* **Task objective**: Lines in the data below that contain the word "agent" are to be copied.
[Opening Input records section]
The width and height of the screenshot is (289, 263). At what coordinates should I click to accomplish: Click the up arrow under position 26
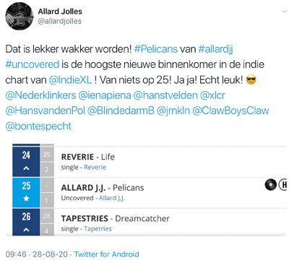(x=26, y=230)
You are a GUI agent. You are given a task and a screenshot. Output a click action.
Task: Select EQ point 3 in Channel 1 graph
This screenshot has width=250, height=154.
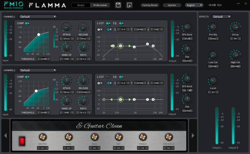(x=148, y=44)
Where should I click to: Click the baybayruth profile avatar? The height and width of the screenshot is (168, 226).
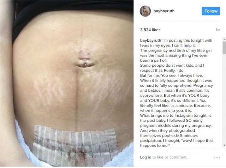145,11
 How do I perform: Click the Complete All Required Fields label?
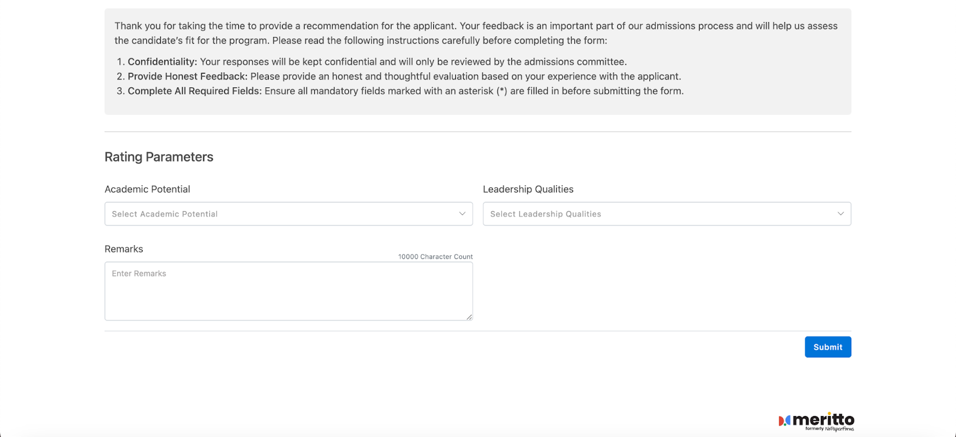coord(194,91)

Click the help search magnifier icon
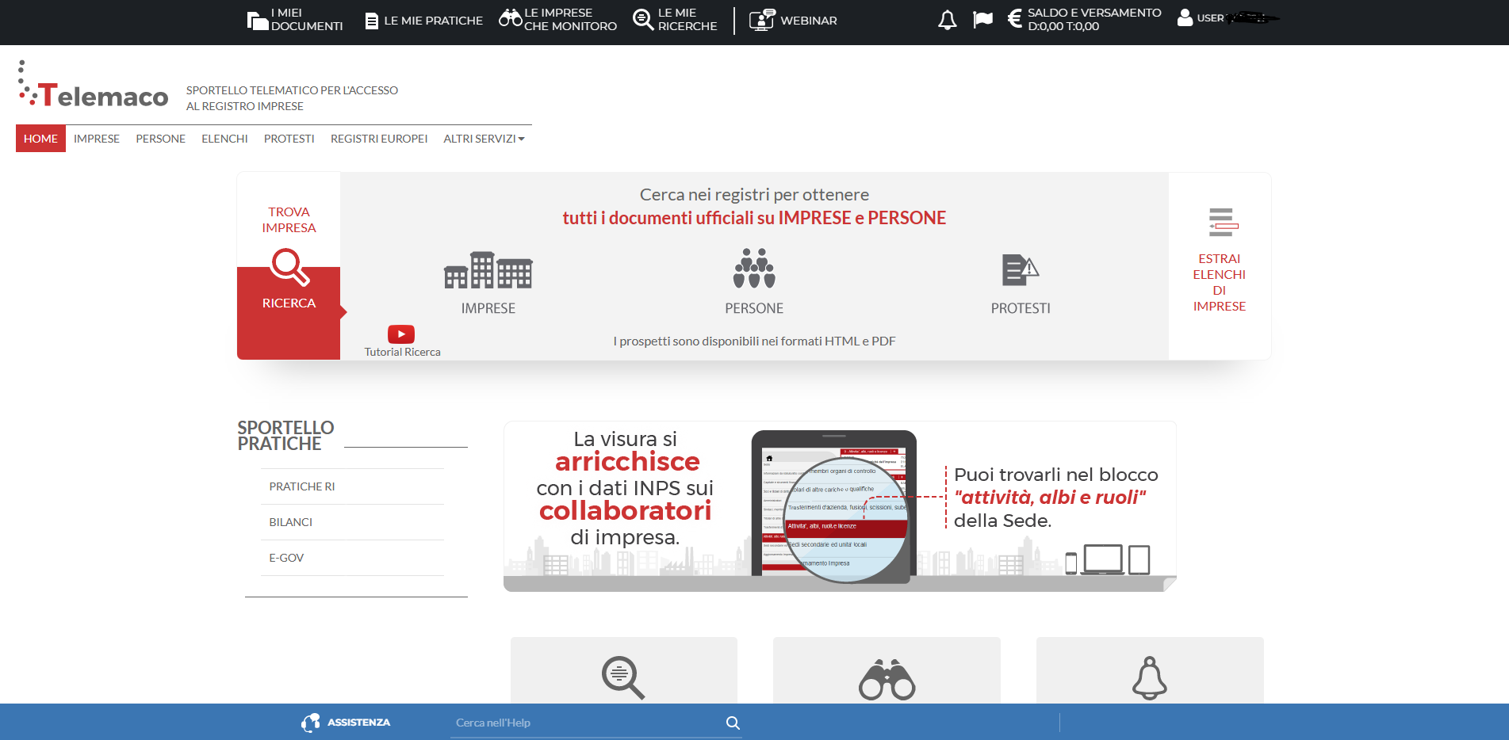pos(733,723)
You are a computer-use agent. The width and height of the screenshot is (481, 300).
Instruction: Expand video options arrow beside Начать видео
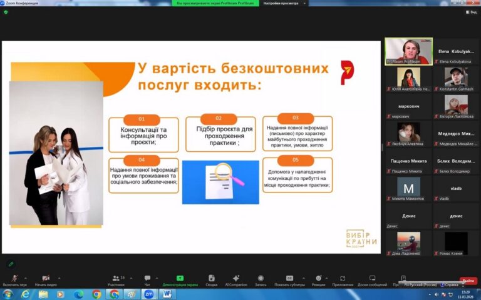59,278
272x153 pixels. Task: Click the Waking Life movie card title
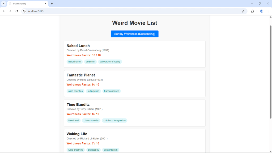point(77,134)
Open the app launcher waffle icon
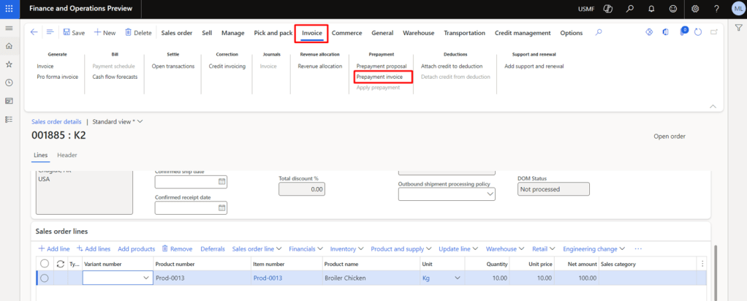This screenshot has width=747, height=301. pyautogui.click(x=9, y=9)
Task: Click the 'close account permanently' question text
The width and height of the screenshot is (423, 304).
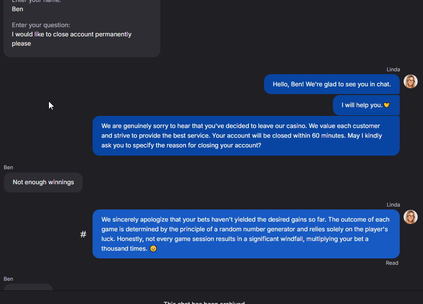Action: [72, 39]
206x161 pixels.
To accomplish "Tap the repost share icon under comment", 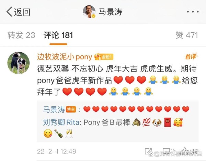I will click(148, 151).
[Closing Input records section]
* **Result for this exercise**:
You are a GUI agent. You are given a task and a screenshot. Output a click action.
You are a computer-use agent. The width and height of the screenshot is (481, 300).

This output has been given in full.